Deuxièmement, l’abandon définitif de toute aspiration pédagogique, l’argent valant finalement plus que la capacité à s’intégrer librement dans une société harmonieuse. L’autorité démissionne volontairement de sa mission première de garantie de l’ordre social au motif qu’elle lui coûte trop cher et ne lui rapporte pas assez.

Or c’est là une erreur grave, une société d’hommes libres et équilibrés revient toujours moins cher à l’Etat qu’une population réprimée, à l’affût de toute occasion de frauder. Une société de valeurs assure elle-même, gracieusement et de bon coeur, la défense des principes et de l’ordre qui garantissent ses libertés.

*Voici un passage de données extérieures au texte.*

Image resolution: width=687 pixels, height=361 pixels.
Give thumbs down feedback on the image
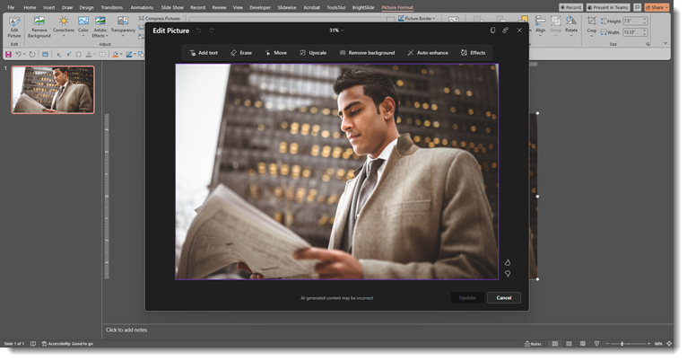508,274
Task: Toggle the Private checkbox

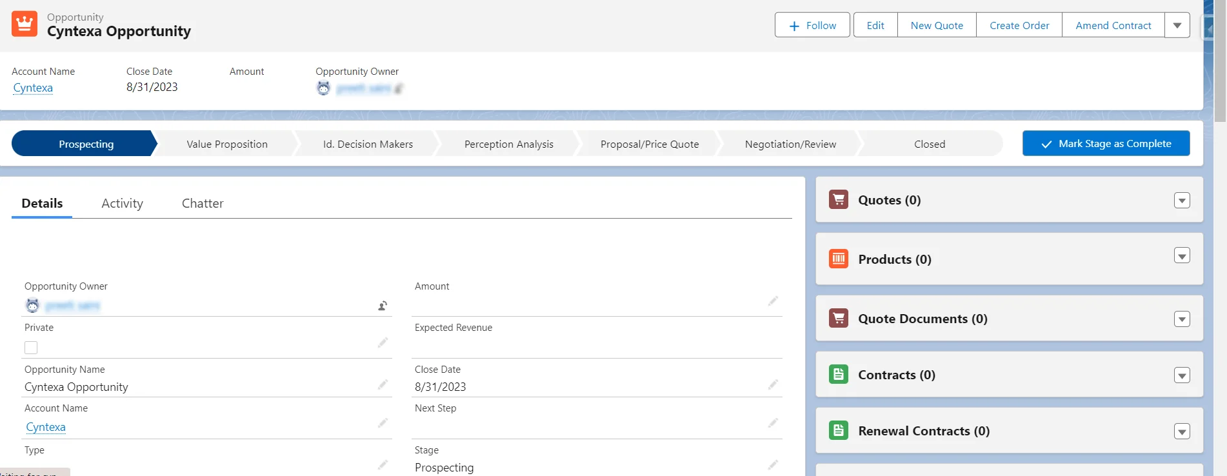Action: coord(31,348)
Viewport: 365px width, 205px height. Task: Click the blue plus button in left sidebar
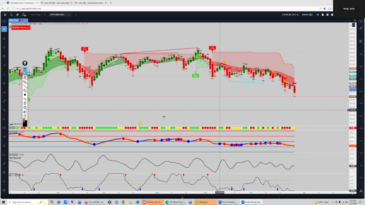coord(4,29)
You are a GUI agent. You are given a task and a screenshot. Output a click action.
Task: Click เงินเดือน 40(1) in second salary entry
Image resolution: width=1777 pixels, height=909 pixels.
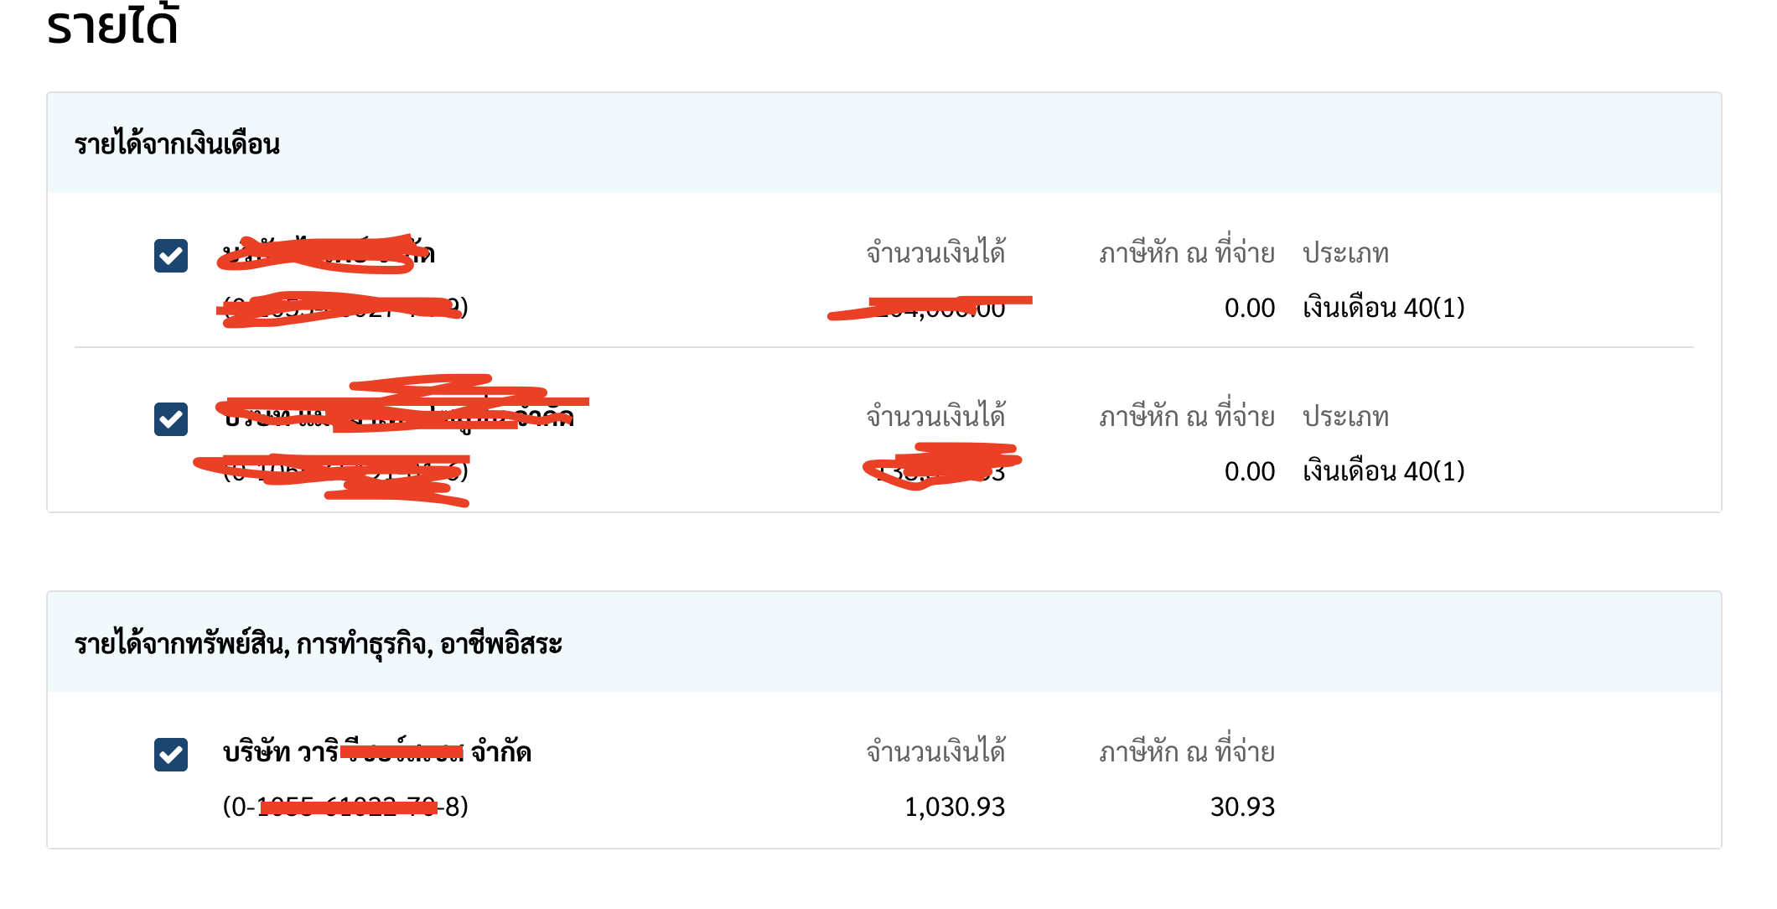[1384, 471]
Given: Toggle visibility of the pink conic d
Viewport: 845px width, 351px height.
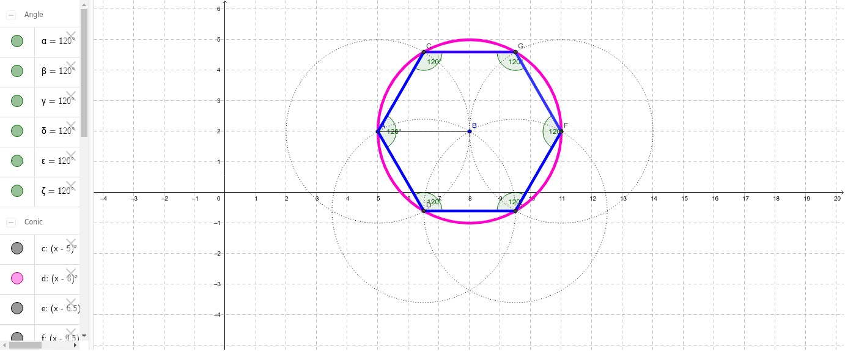Looking at the screenshot, I should point(17,279).
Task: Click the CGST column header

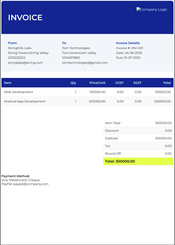Action: (x=119, y=83)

C’était d’ailleurs le principe même de notre armée, une armée de citoyens libres, mais c’était avant que les notions d’Etat et d’élites ne se retournent contre le peuple à des fins de contrôle.

Un problème de justice

Si la recrue n’a pas encore touché sa solde de 4 francs par jour et, ne peut, par conséquent, régler son amende à la caisse de la troupe, la charge du recouvrement incombera alors à l’autorité civile, fédérale ou cantonale. Ledit recouvrement sera alors soumis au régime de la considération du revenu. Une bonne part des jeunes gens de 19 ans n’en ayant aucun, la procédure se terminera en acte de défaut de bien, un handicap certain à l’heure de prendre un appartement ou un leasing. Pour éviter pareil opprobre, l’amende sera réglée, le plus souvent, par les parents, ce qui achèvera de priver la mesure disciplinaire de sa seule vocation, son aspect pédagogique, le principal intéressé n’étant pas en mesure de supporter le poids de sa peine et y échappant donc sans la moindre conséquence. Un coup dans l’eau à tous points de vue.

Ce transfert de souveraineté de l’armée aux guichetières des administrations cantonales, désormais chargées de faire régner l’ordre dans les rangs, achèvera certainement de consommer l’idée de l’incapacité de notre armée à conserver un sens et, par conséquent, car l’un et l’autre restent inextricablement liés, une utilité. En effet, l’armée d’une société qui n’a plus de valeurs à défendre, n’a plus de raison d’exister.